GIVEN REQUEST: Put the lines into a two-column CSV with the columns "prompt" and "target", one row for each of the lines and its answer. Begin at the line that has "Given: Install the" and stop after the end of the lines. Quote each field, turn line breaks into spaces, and leave the pictures out.

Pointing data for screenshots
•••••
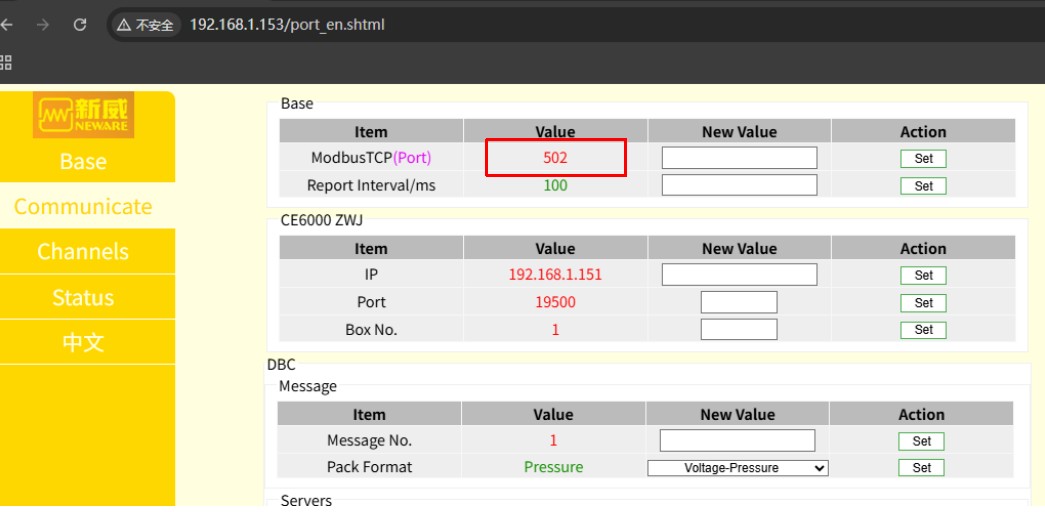Click the IP new value input box

[739, 275]
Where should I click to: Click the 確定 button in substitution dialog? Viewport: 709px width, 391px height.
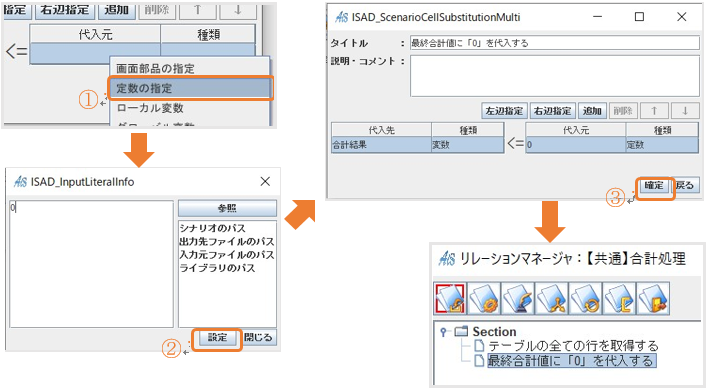coord(654,185)
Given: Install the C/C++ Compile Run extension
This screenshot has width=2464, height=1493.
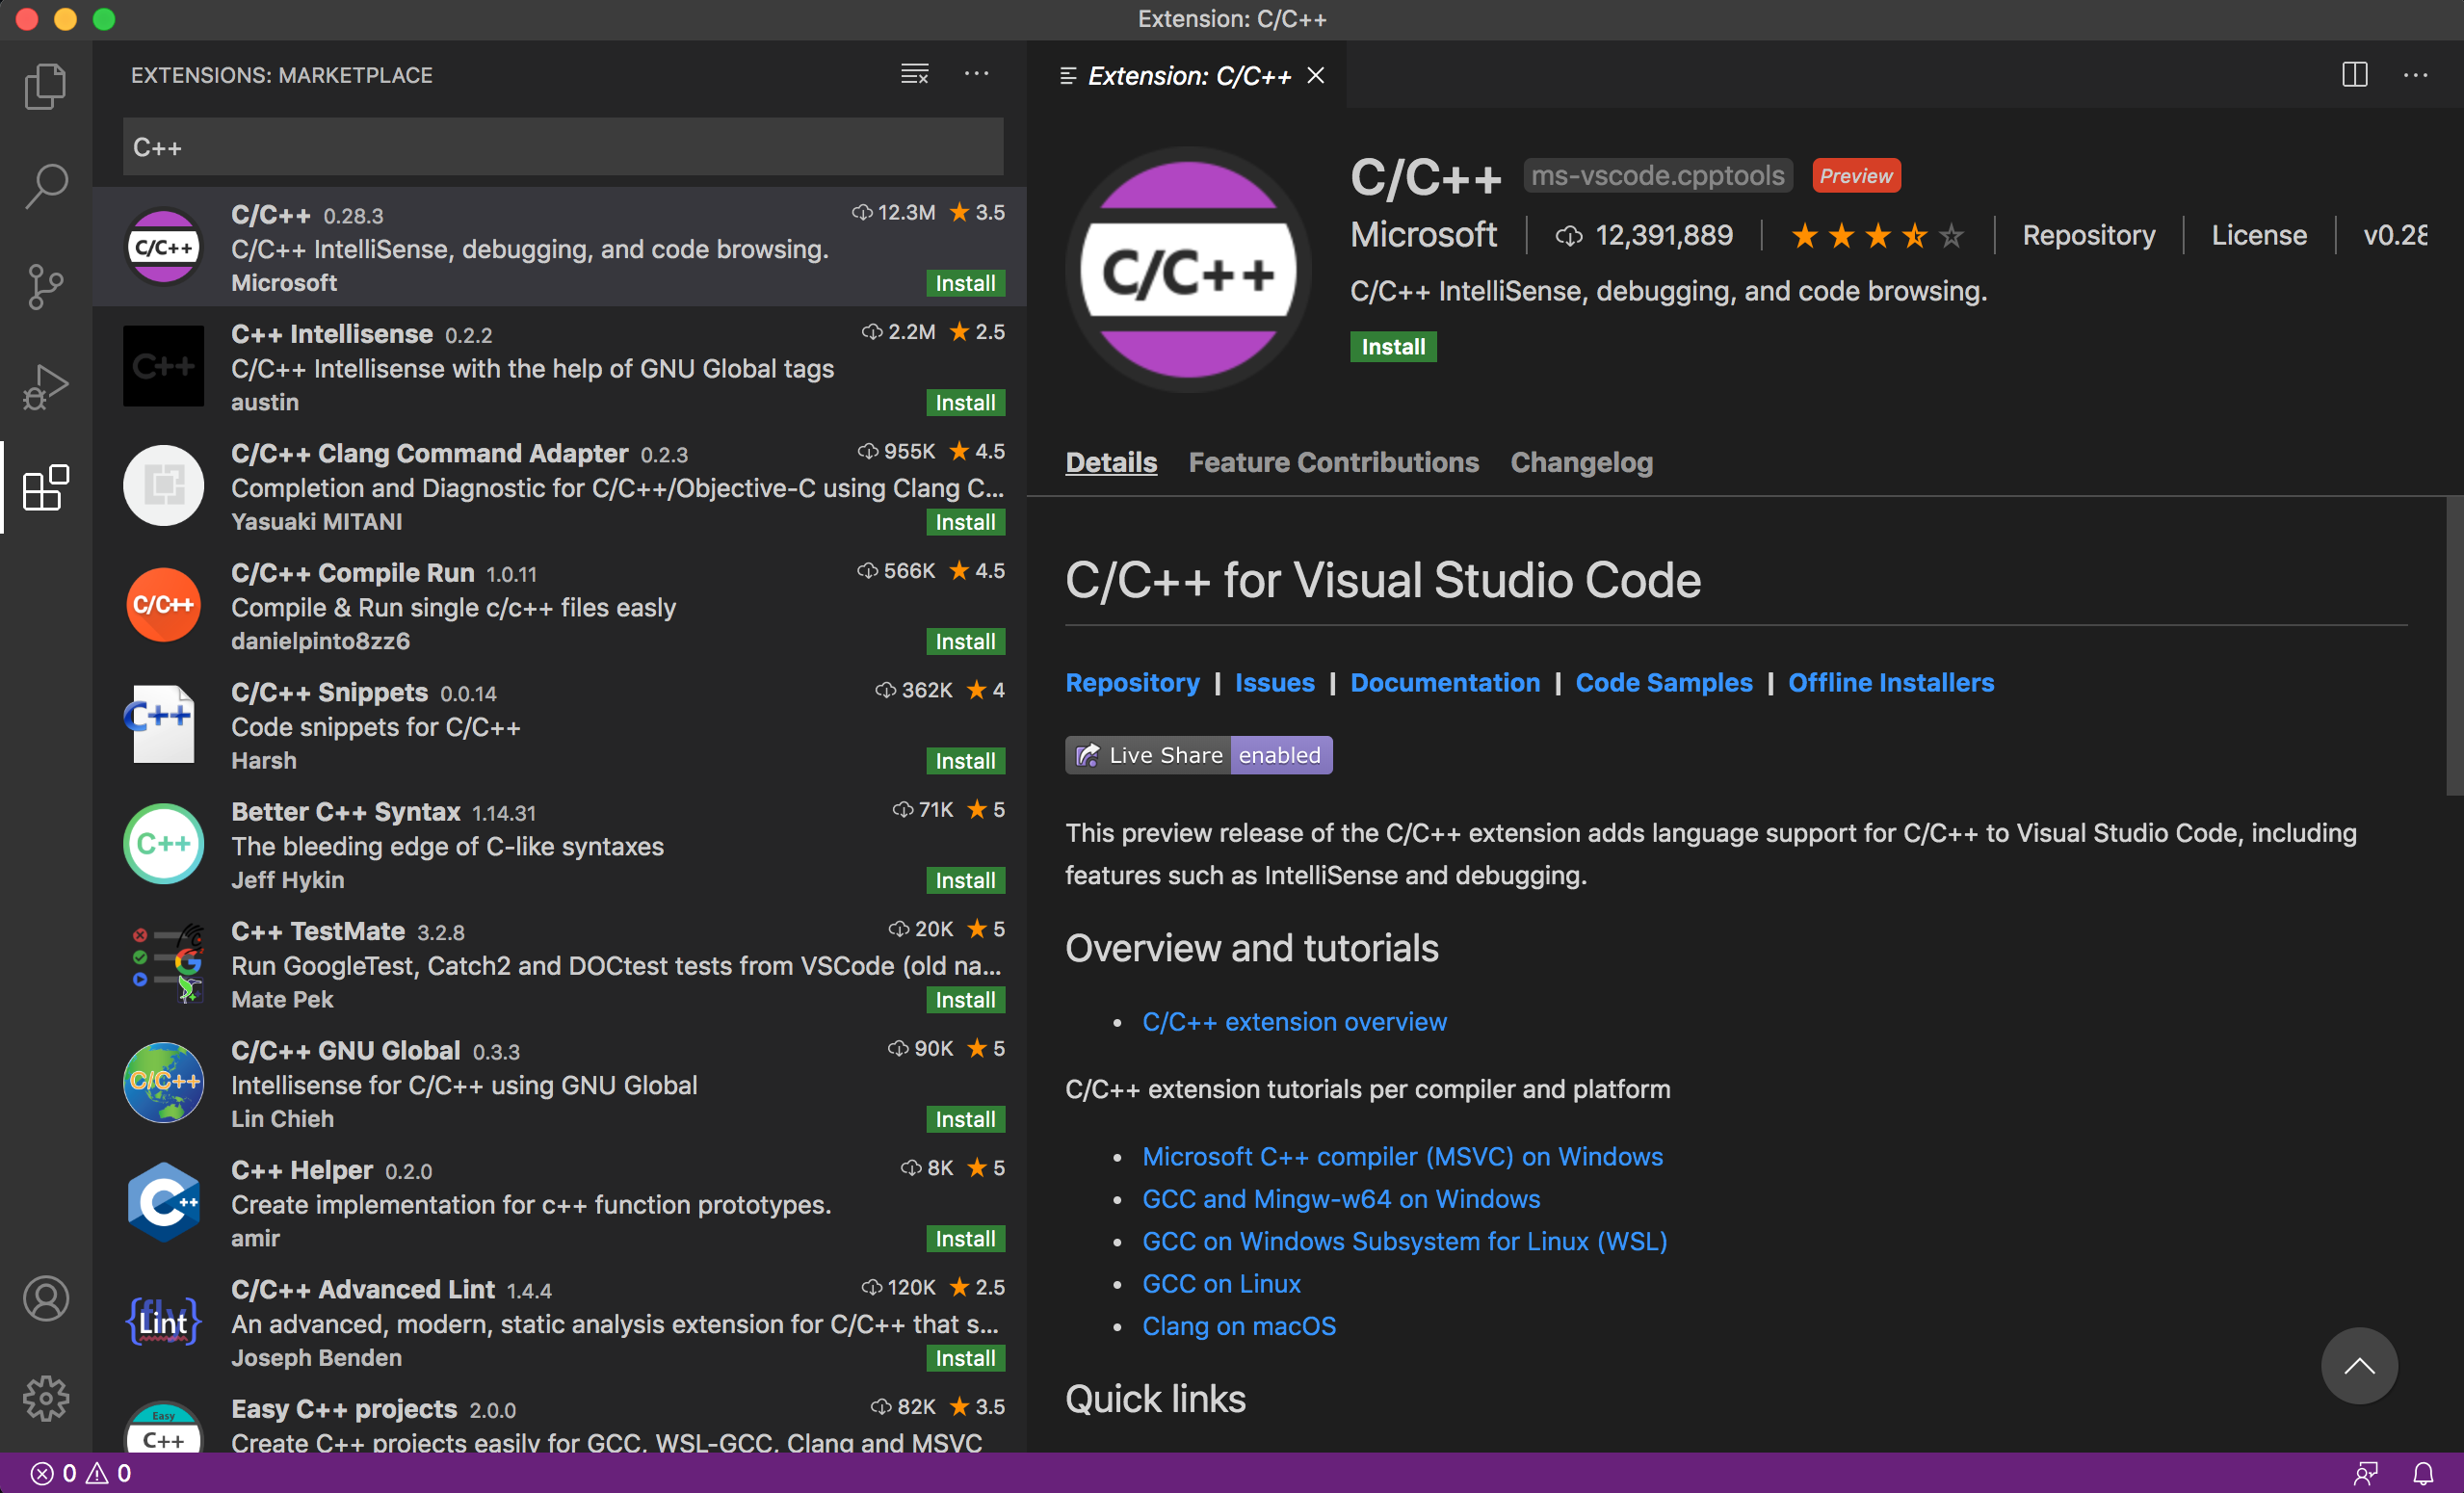Looking at the screenshot, I should click(x=964, y=641).
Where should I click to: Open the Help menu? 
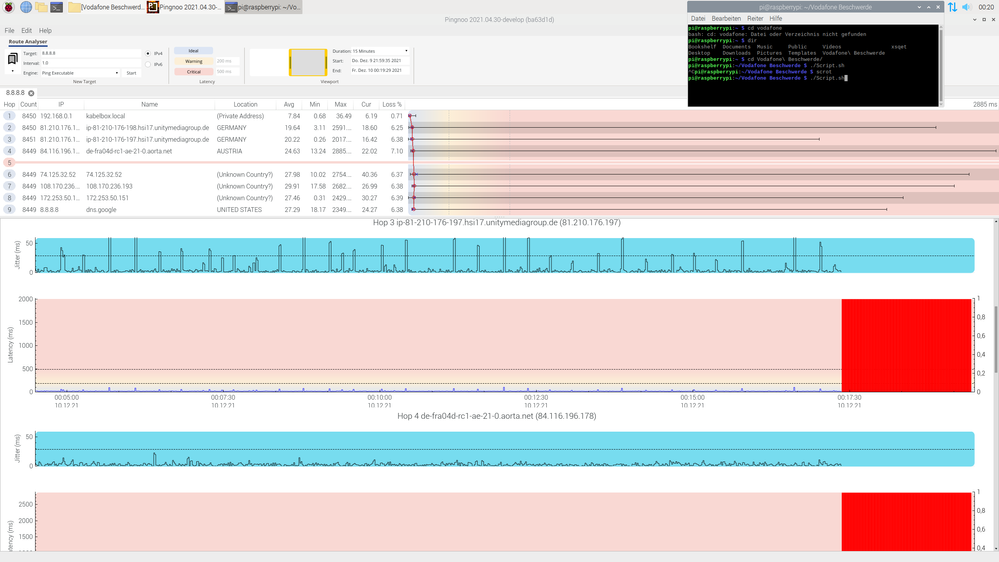(45, 31)
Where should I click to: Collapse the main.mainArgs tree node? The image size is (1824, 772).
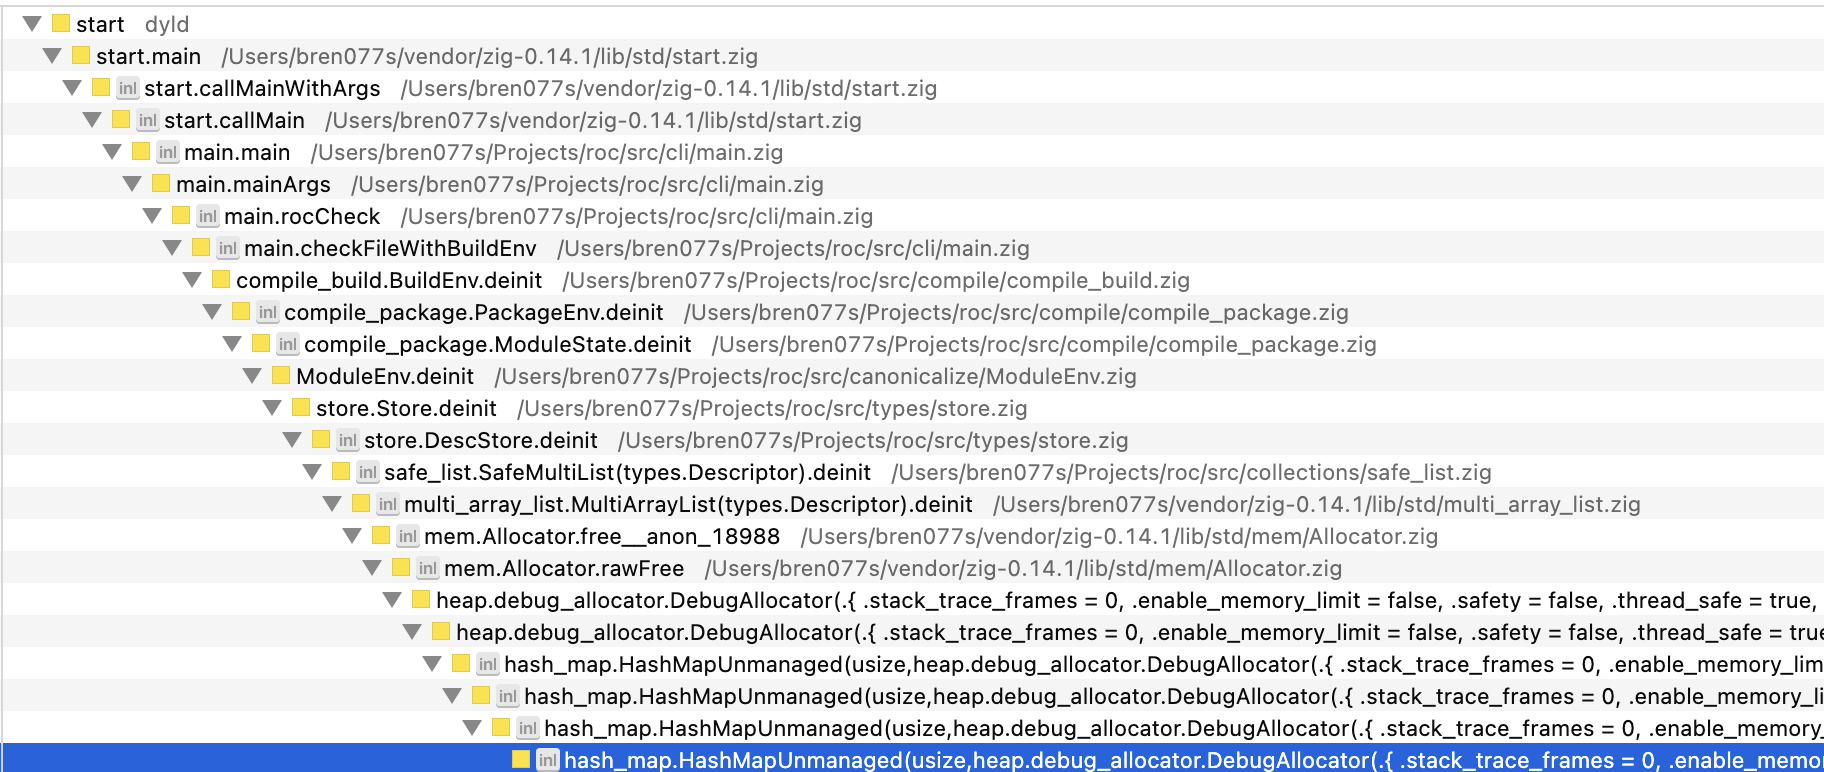pos(132,184)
•••••
THE COMPLETED TASK:
prompt,target
"Given: Install the C/C++ Compile Run extension This screenshot has width=2464, height=1493.","Looking at the screenshot, I should click(x=964, y=641)."
"Where should I click to: Open the Help menu?","(45, 31)"
"Where should I click to: Collapse the main.mainArgs tree node? The image size is (1824, 772).","pos(132,184)"